None of this is true of Fives, and the two types are opposites in many ways. Nines are gentle, easygoing, patient, receptive, and accommodating, whereas Fives are intense, strong-minded, argumentative, contentious, and highly resistant to the influence of others. Nines like people and trust them; perhaps at times they are too trusting. By contrast, average Fives are suspicious of people and are anything but trusting, perhaps at times too cynical and resistant. Both types are among the three withdrawn types of the Enneagram, and (as we have seen with Fours and Nines), there are genuine similarities between them, although only superficial ones (PT, 433-36).

Despite their similarities, the main point of confusion for Nines arises around the notion of "thinking." Nines think they are Fives because they think they have profound ideas: therefore, they must be Fives.

Part of the problem stems from the fact that individuals of both types can be highly intelligent, although as a group Fives are probably the most intelligent of the nine personality types. (When Nines are highly intelligent, they can be as brilliant as Fives, although their intellectual prowess is compartmentalized. They are brilliant at work but unfocused and inattentive everywhere else, whereas Fives are focused and attentive everywhere all the time.) Although intelligence can be manifested in different ways, being intelligent does not make Nines intellectuals, just as thinking does not make them thinkers. As we have seen, the pattern as a whole (and the motivations) must be taken into consideration, not one or two traits in isolation. Since all the types think in one way or another, thinking alone, with no further distinction, is not a sufficient basis for a personality diagnosis.
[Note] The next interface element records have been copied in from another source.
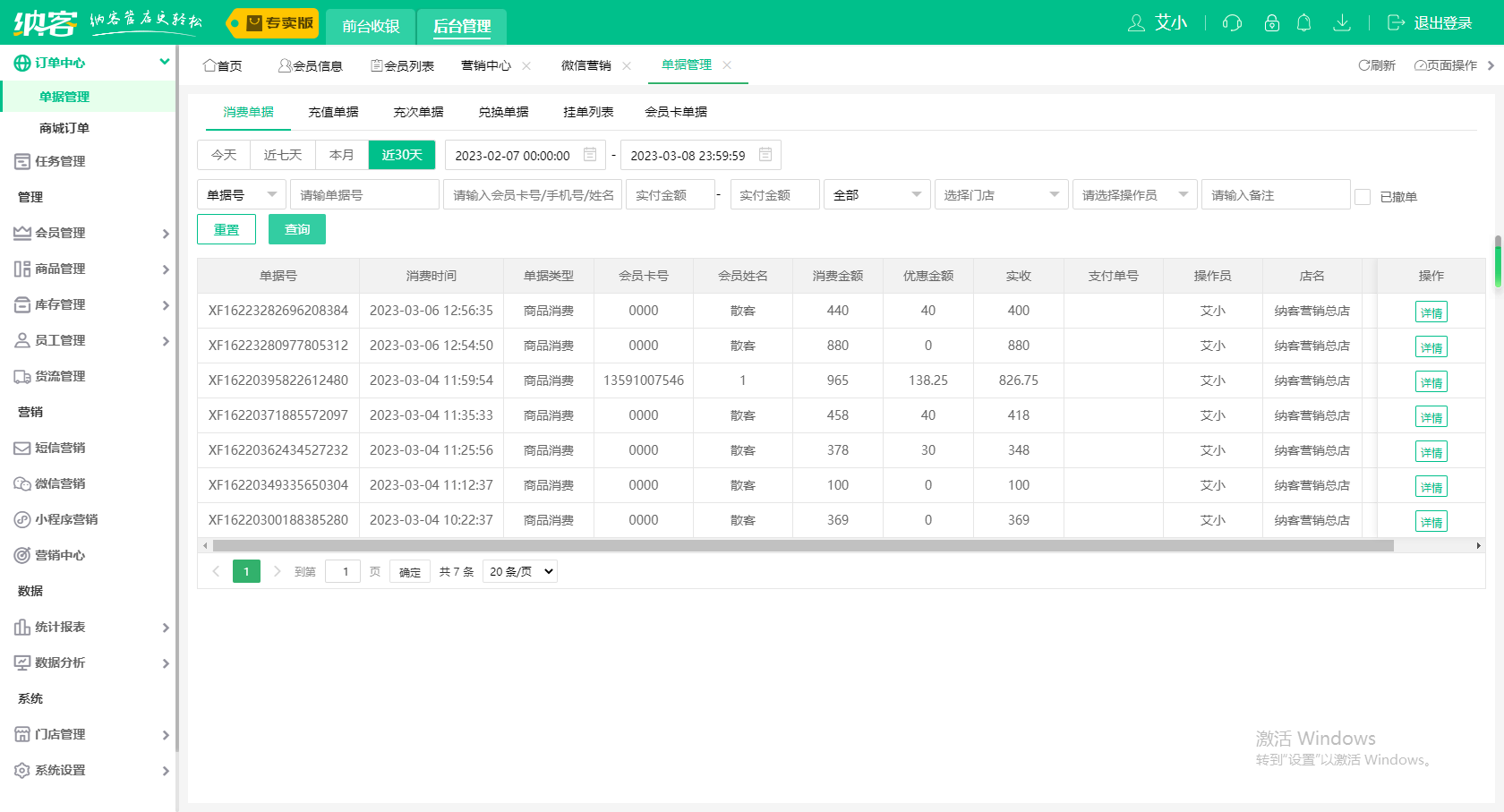Screen dimensions: 1504x812
Task: Open the 20条/页 page size dropdown
Action: 519,570
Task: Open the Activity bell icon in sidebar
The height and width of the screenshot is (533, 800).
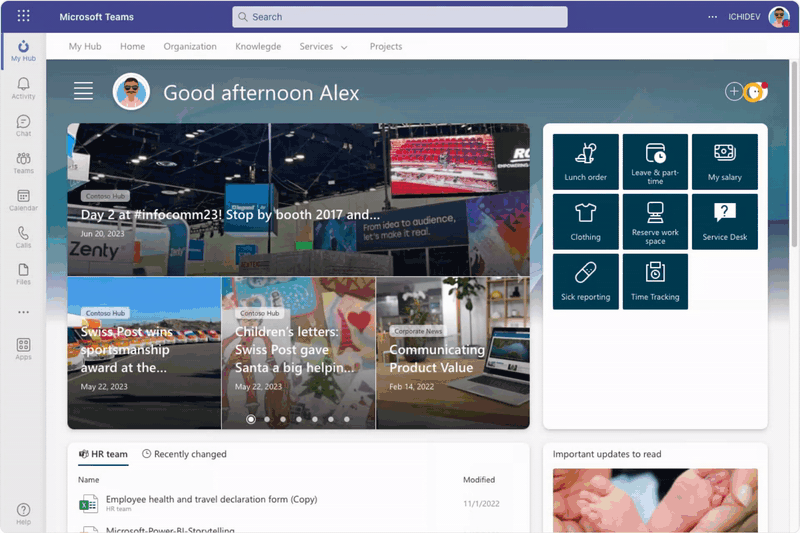Action: pyautogui.click(x=23, y=88)
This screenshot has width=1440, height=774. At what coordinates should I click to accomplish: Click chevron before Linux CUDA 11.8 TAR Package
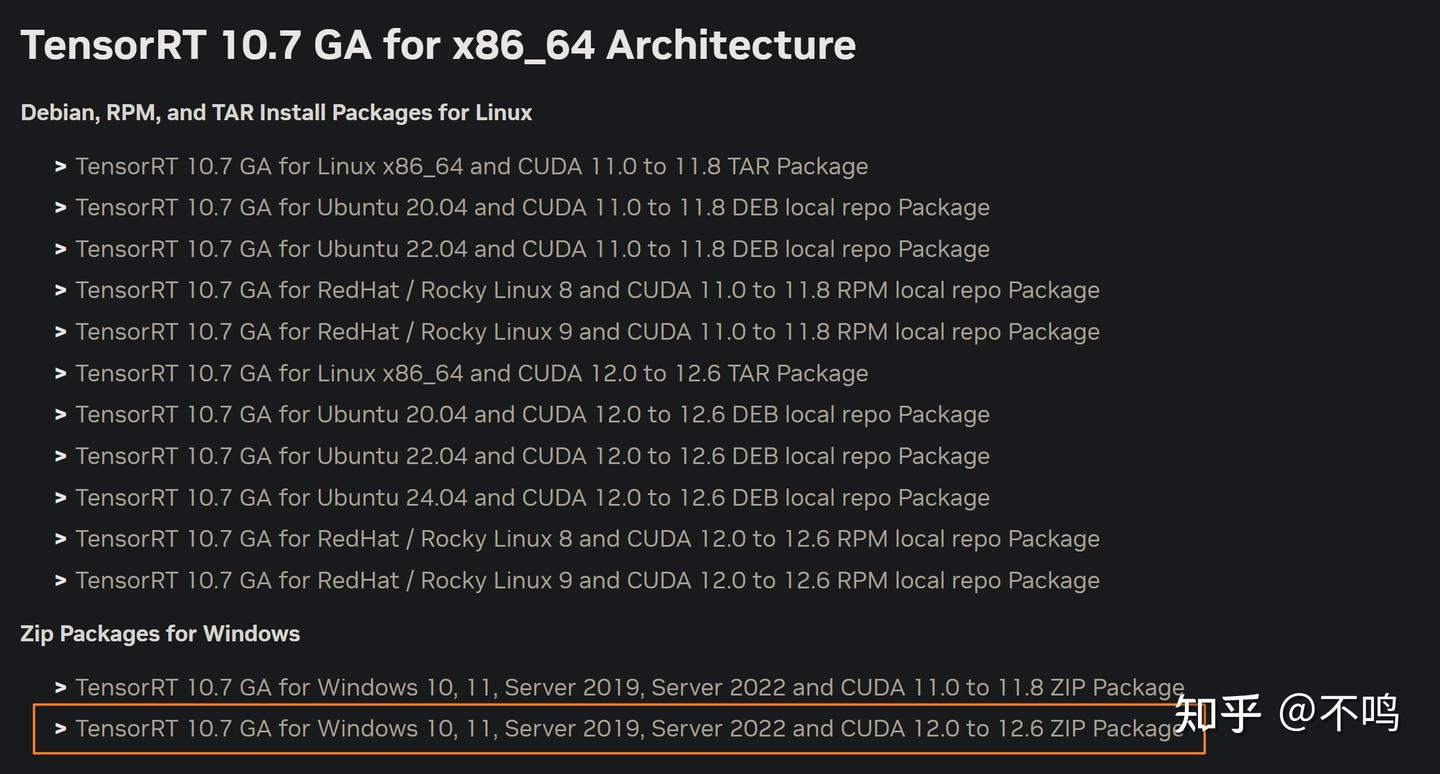(61, 167)
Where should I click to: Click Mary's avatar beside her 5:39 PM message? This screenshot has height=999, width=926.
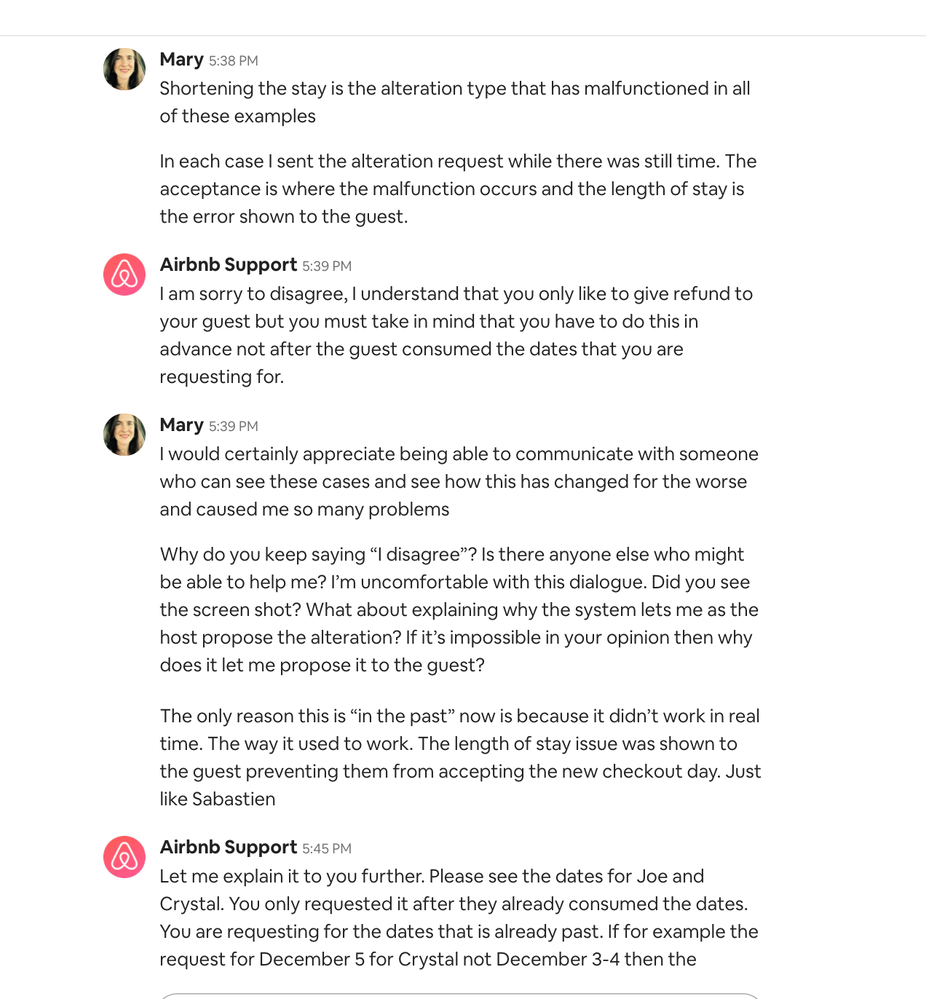(124, 434)
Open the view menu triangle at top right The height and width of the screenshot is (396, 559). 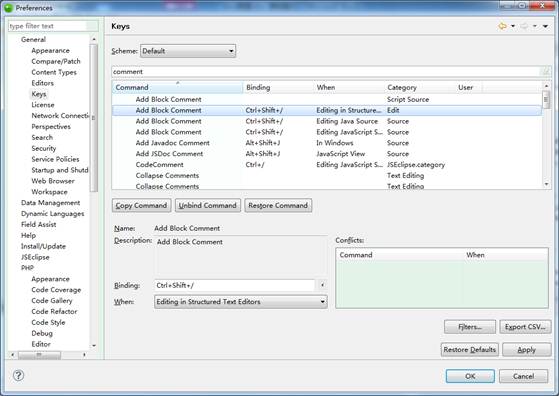[x=545, y=26]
The fundamental difference between the thinking of Nines and that of Fives is that Nines are impressionistic, involved with generalities, imaginative ruminations, and fanciful situations. Nines typically do not concern themselves with details, nor are they usually good at following up once they have acted. By contrast, the thinking of Fives is highly focused, penetrating, and almost microscopic in the narrowness of its frame of reference. Fives love details, losing themselves in research, scholarship, and complex intellectual pursuits. They think in depth, concentrating so much that they block out other perceptions (eventually to their detriment). By contrast, even brilliant Nines tend to have problems concentrating; they also tend to lose interest quickly and to allow their attention to drift off when they become bored or anxious.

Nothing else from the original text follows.